In every one of the records below, swap "checkbox" for "check box" and give the lines back with nothing else changed.

START

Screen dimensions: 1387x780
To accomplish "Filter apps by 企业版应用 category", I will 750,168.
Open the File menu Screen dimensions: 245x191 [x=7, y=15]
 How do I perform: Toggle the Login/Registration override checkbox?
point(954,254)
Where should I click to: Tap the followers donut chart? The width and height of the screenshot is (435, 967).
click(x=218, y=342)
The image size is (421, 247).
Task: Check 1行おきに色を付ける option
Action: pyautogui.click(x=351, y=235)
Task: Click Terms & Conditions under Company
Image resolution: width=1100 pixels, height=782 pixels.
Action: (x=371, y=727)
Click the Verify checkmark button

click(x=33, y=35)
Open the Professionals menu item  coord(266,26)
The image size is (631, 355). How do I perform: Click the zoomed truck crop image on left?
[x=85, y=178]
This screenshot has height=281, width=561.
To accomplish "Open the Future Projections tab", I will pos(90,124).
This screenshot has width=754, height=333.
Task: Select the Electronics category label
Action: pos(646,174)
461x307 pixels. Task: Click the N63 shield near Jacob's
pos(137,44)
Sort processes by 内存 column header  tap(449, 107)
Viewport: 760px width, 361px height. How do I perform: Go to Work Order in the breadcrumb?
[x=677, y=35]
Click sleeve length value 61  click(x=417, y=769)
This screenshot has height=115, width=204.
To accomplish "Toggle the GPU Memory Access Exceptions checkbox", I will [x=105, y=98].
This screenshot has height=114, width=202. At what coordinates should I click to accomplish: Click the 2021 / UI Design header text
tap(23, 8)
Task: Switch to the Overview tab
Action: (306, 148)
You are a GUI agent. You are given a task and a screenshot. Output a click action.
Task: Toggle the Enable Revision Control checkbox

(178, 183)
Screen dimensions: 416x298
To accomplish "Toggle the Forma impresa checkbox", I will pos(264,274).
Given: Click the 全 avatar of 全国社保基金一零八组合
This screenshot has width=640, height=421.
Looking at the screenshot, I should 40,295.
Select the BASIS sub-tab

END

SOLUTION FOR THIS TASK
Screen dimensions: 1387x780
To accomplish "Filter apps by 企业版应用 category", I will 750,168.
Open the File menu Screen dimensions: 245x191 [x=7, y=15]
 How do I perform: Toggle the Login/Registration override check box?
point(954,254)
Where should I click to: Tap the followers donut chart? The width and height of the screenshot is (435, 967).
click(x=218, y=342)
The image size is (421, 247).
Task: Check 1行おきに色を付ける option
Action: pyautogui.click(x=351, y=235)
Task: Click Terms & Conditions under Company
Image resolution: width=1100 pixels, height=782 pixels.
Action: (x=371, y=727)
Click the Verify checkmark button

click(x=33, y=35)
Open the Professionals menu item  coord(266,26)
The image size is (631, 355). How do I perform: Click the zoomed truck crop image on left?
[x=85, y=178]
This screenshot has height=281, width=561.
To accomplish "Open the Future Projections tab", I will pos(90,124).
This screenshot has width=754, height=333.
Task: Select the Electronics category label
Action: pos(646,174)
461x307 pixels. Task: Click the N63 shield near Jacob's
pos(137,44)
Sort processes by 内存 column header  tap(449, 107)
Viewport: 760px width, 361px height. How do I perform: Go to Work Order in the breadcrumb?
[x=677, y=35]
Click sleeve length value 61  click(x=417, y=769)
This screenshot has height=115, width=204.
To accomplish "Toggle the GPU Memory Access Exceptions check box", I will [x=105, y=98].
This screenshot has height=114, width=202. At what coordinates should I click to accomplish: Click the 2021 / UI Design header text
tap(23, 8)
Task: Switch to the Overview tab
Action: (306, 148)
You are a GUI agent. You are given a task and a screenshot. Output a click action.
Task: Toggle the Enable Revision Control check box

(178, 183)
Screen dimensions: 416x298
To accomplish "Toggle the Forma impresa check box", I will pos(264,274).
Given: Click the 全 avatar of 全国社保基金一零八组合
This screenshot has width=640, height=421.
Looking at the screenshot, I should 40,295.
Select the BASIS sub-tab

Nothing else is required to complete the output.